What you need to do =
Your answer should be every line from the records that contains "will".

Exercise material =
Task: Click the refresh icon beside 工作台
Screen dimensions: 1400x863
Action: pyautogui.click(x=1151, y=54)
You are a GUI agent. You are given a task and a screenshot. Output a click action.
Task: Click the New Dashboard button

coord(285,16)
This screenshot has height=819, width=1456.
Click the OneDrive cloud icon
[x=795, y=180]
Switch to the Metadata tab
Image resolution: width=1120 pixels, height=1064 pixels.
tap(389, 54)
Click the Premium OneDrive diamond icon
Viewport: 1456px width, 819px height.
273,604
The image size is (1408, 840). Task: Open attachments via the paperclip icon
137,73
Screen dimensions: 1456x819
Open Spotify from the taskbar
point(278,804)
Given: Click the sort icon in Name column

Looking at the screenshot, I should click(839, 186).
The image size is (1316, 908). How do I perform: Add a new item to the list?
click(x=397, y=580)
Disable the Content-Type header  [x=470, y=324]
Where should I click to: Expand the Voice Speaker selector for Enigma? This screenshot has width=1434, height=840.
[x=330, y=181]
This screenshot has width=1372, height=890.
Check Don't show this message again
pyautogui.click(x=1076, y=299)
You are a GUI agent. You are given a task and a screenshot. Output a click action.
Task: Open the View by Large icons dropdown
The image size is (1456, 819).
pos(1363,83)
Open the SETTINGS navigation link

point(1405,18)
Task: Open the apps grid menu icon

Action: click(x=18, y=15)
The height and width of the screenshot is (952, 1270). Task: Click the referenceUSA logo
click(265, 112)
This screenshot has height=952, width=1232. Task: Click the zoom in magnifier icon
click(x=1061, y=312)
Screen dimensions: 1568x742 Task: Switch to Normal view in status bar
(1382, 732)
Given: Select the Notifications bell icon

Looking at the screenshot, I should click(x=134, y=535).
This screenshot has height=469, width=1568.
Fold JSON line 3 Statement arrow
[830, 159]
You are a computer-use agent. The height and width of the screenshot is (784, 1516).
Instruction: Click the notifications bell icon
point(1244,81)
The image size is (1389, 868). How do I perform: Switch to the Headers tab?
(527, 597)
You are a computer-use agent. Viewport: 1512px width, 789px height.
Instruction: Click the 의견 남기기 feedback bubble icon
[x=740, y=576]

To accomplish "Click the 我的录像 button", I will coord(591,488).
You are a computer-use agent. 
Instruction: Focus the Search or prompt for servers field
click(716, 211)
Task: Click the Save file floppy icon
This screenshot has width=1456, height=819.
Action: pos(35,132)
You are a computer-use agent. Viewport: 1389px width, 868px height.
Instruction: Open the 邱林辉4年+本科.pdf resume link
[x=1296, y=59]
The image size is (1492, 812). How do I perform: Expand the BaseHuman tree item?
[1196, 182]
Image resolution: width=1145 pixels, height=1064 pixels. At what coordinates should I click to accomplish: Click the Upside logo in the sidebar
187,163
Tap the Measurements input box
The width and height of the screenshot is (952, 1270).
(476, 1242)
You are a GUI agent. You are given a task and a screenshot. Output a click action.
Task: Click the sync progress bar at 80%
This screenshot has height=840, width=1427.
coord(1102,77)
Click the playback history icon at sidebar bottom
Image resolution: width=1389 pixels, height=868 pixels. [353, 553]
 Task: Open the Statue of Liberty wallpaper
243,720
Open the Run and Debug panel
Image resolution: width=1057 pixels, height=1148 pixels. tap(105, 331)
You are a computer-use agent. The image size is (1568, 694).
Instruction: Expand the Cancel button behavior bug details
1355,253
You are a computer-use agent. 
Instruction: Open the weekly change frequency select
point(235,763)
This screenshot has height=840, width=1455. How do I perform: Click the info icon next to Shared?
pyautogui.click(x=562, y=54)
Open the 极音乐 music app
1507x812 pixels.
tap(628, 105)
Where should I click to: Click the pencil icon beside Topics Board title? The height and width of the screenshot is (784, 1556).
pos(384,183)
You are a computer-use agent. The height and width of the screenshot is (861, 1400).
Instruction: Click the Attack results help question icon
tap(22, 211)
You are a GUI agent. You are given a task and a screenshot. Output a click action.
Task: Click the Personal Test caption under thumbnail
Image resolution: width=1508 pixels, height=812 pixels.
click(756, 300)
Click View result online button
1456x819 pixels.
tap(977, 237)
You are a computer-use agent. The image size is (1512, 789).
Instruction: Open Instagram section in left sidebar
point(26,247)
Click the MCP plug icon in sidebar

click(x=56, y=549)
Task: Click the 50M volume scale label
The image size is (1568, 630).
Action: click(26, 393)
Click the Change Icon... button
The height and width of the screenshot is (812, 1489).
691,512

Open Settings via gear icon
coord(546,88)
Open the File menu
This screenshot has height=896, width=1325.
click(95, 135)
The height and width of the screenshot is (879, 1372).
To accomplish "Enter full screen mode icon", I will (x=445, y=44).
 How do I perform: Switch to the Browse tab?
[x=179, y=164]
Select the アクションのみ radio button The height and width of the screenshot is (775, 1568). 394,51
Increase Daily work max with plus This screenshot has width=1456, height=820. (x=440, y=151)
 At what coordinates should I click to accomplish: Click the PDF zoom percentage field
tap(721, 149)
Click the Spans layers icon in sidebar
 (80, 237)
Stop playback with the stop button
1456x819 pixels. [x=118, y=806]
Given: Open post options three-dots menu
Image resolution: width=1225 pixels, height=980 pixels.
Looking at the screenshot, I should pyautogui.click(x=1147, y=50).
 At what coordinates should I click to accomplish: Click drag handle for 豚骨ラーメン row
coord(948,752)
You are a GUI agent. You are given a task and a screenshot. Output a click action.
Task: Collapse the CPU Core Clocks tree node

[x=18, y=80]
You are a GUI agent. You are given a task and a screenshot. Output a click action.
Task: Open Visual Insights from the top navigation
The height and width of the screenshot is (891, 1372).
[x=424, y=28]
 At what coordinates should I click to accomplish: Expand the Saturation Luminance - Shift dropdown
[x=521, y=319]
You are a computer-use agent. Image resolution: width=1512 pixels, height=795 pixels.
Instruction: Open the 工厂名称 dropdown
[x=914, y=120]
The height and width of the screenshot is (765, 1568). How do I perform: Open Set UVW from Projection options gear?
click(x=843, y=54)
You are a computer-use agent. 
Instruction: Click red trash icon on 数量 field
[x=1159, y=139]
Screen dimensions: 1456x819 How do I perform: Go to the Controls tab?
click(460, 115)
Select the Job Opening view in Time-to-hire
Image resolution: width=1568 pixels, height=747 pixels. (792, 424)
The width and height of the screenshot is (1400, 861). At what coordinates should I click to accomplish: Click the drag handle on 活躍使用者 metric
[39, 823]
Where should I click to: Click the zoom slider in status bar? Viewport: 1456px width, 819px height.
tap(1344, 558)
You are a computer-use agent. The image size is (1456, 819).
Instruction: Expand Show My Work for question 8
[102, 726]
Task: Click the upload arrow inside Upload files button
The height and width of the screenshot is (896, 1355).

Response to the task =
To accomplish "Click the 我的录像 button", I will coord(591,488).
To accomplish "Enter full screen mode icon", I will (x=445, y=44).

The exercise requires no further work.